Dataset records: Begin

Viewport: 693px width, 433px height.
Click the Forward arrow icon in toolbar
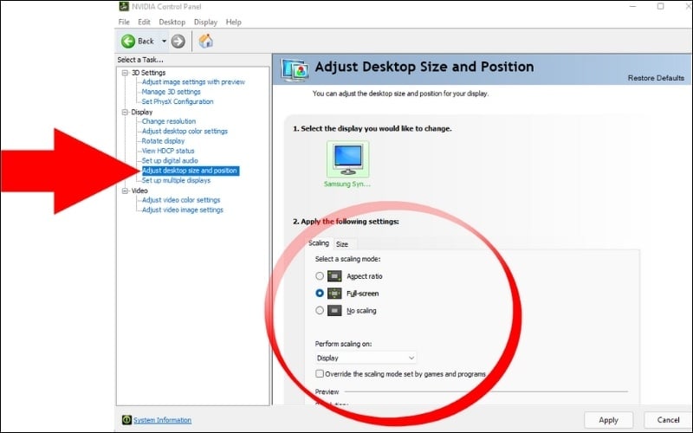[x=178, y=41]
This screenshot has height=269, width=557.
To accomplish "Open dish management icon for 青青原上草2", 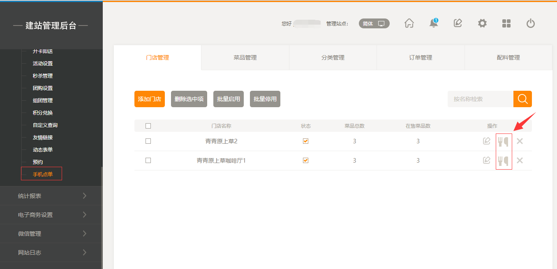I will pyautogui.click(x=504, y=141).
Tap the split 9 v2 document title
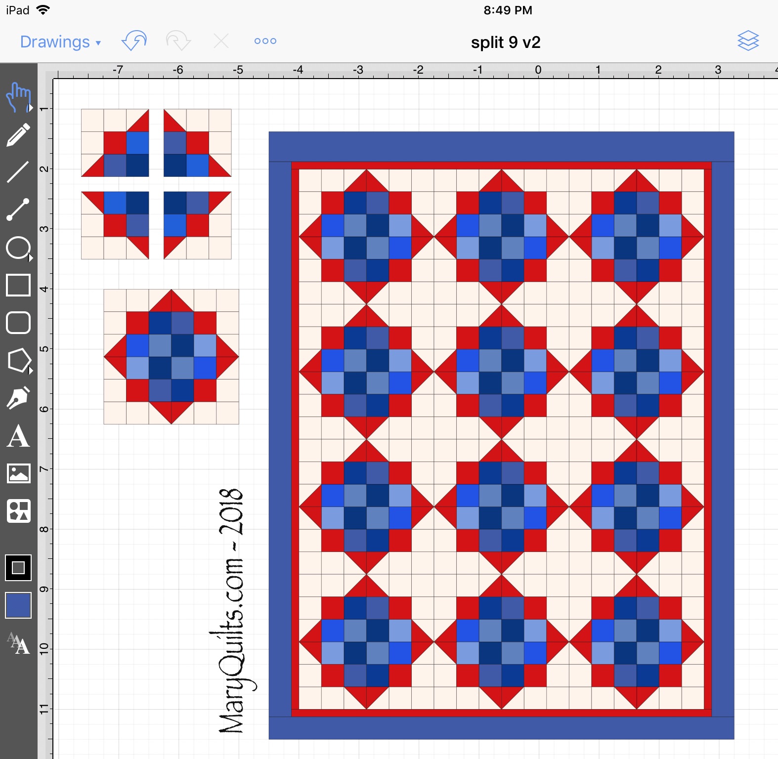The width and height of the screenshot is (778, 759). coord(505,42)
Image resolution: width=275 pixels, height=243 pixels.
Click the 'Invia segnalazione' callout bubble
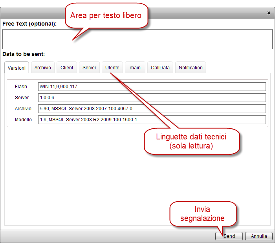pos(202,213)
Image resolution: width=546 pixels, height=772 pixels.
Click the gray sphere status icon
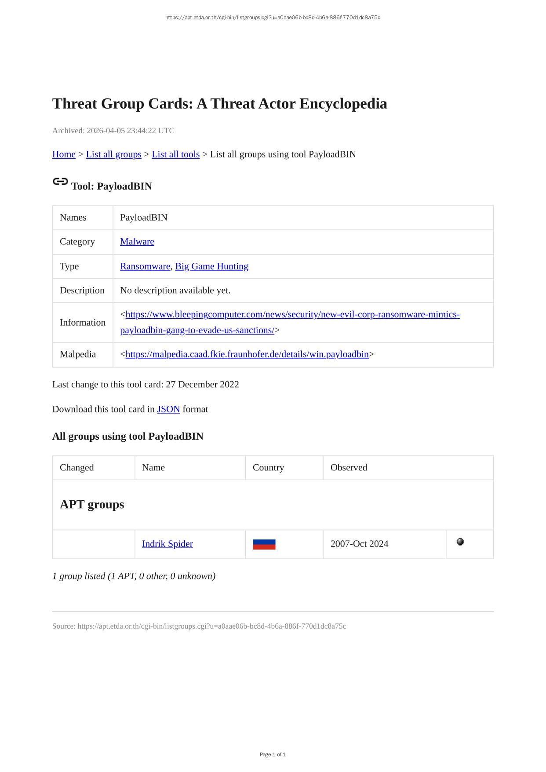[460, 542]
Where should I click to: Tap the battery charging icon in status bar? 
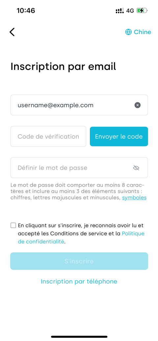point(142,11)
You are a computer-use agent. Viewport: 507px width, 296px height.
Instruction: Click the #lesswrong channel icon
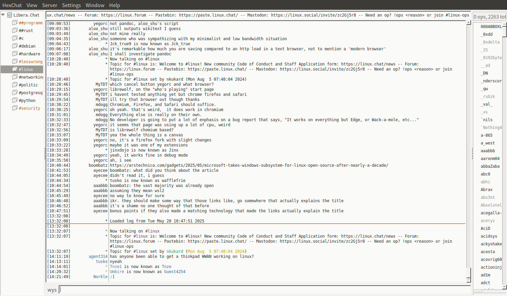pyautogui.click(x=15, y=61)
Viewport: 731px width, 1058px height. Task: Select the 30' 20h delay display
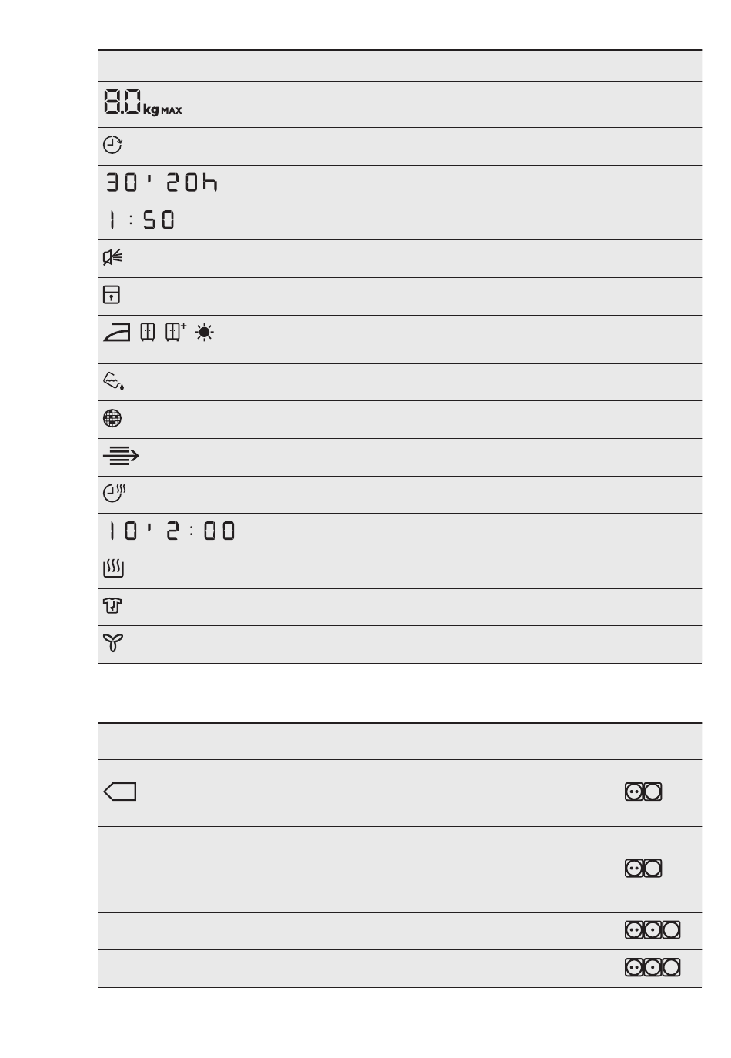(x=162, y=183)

Dataset records: End
Dataset records: Begin

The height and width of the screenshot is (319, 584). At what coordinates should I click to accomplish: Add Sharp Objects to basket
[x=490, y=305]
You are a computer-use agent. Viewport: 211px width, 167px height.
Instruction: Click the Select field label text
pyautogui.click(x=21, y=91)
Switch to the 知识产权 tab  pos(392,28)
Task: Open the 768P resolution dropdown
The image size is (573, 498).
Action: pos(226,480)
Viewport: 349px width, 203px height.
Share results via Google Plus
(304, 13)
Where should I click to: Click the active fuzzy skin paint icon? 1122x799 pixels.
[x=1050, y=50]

Dataset records: End
Dataset records: Begin

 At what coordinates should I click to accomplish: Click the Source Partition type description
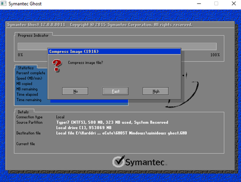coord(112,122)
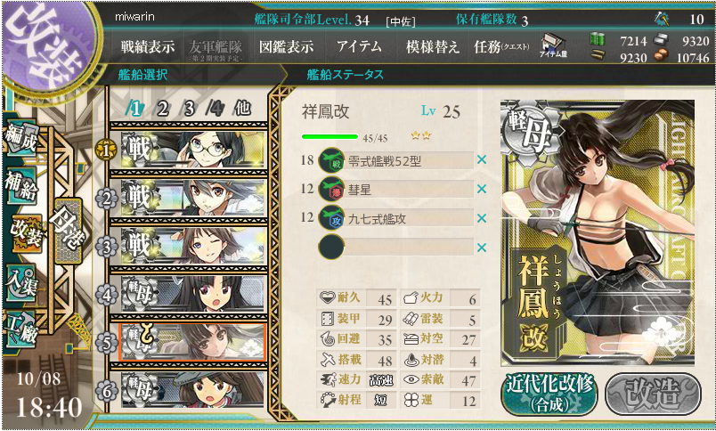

Dataset records: End

Count every line of the material above that includes "resolution", giving the total without any other words.

3